Título: Patrícia vai entrar com ação contra governo espanhol
Autor: Carvalho, Jailton de
Fonte: O Globo, 07/03/2008, O País, p. 3

Depois de dez horas, polícia informou que estudante seria deportada porque carregava pouco dinheiro.

JUIZ DE FORA (MG). A estudante Patrícia Rangel, de 23 anos, esperava defender em Portugal sua pesquisa de mestrado sobre discriminação contra as mulheres. A palestra no congresso estava marcada para ontem. Patrícia, entretanto, não compareceu. No mesmo horário, ela estava com o colega, Pedro Lima, presa em uma sala do Aeroporto de Madri, tendo passado cerca de dez horas sem comer, sem beber e sem qualquer contato com os familiares, desde que seu vôo fez escala na capital espanhola, na última quarta-feira.

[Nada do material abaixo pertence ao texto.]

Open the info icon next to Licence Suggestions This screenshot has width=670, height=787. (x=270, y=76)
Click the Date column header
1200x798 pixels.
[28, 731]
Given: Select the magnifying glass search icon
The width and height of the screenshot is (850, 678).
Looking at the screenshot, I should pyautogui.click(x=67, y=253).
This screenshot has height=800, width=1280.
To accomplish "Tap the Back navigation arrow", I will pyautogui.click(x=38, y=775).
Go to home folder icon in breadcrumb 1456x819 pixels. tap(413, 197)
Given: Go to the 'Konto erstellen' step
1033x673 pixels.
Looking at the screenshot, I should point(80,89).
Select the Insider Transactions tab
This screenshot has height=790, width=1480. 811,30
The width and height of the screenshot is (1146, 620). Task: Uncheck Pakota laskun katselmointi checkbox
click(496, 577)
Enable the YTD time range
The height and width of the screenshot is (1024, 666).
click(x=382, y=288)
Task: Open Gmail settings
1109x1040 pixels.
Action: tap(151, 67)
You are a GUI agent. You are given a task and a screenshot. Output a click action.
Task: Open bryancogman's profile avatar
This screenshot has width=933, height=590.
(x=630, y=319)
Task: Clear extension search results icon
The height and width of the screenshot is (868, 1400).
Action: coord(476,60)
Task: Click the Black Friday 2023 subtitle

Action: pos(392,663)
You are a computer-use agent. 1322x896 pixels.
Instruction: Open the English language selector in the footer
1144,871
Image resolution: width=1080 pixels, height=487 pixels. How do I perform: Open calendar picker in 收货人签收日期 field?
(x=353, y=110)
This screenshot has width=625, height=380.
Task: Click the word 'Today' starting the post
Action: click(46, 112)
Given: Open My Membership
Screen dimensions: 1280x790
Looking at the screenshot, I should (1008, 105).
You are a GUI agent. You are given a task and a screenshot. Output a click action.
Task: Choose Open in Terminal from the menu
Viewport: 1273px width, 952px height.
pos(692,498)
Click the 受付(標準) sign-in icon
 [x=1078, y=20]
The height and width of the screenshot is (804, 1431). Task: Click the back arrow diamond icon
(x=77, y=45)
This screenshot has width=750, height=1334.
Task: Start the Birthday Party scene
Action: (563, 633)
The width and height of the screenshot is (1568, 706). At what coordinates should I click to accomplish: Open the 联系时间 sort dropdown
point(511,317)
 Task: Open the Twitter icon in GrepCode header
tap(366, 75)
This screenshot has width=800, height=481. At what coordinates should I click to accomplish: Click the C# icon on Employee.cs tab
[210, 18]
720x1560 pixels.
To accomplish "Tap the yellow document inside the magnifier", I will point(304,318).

Patricia e Pedro permaneciam sob guarda até ontem. O embarque para o Brasil está previsto para hoje. A estudante deixou o Brasil às 20h de terça-feira, com previsão de escala em Madri. Logo que chegou, porém, foi levada para uma sala reservada, onde ficou até as 20h sem qualquer comunicação. Após esse período, o grupo foi encaminhado para outro cômodo, onde havia camas.

Neste momento, Patrícia recebeu sua bolsa de volta, somente com o dinheiro que tinha levado para a viagem (40 euros por dia), recebeu uma refeição e fez o primeiro contato com sua família, em Juiz de Fora (MG).

- Ela estava muito assustada com a discriminação que sofreram. Eles não tinham qualquer informação sobre o que estava acontecendo - afirmou a mãe, Jucineide Rangel, professora da rede municipal.

Depois disso, a estudante fez outros dois contatos com os familiares. No último, ao meio-dia de ontem, informou que retornaria ao Brasil hoje e que, finalmente, a imigração tinha justificado sua detenção: ela não teria dinheiro suficiente para seguir a viagem.

- Eles falaram isso porque não tinham nada para argumentar. Ela tinha pouco dinheiro, mas o mínimo que foi solicitado pela associação. Além disso, o Pedro tinha mais. Por que também ficou detido? - indagou Jucineide, que suspeita de que a filha e o colega tenham ficado mais tempo presos por terem discutido com os policiais.

A filha poupou a mãe dos detalhes do constrangimento.

- Ela só me disse que eu não sabia o que ela estava sofrendo e que os policiais colocaram todos sentados no chão, tratando-os como cachorros.

Em todo esse período de indefinição, um representante da diplomacia brasileira entrou em contato com a família apenas uma vez. Os parentes agora esperam Patrícia para decidir os detalhes de uma ação judicial contra o governo da Espanha.

Patrícia é formada em relações internacionais pela PUC-Rio. Há um ano é aluna de mestrado do Iuperj. No fim de 2007, foi selecionada para a apresentação em Lisboa pela associação portuguesa, que subsidiou praticamente todo o valor da passagem.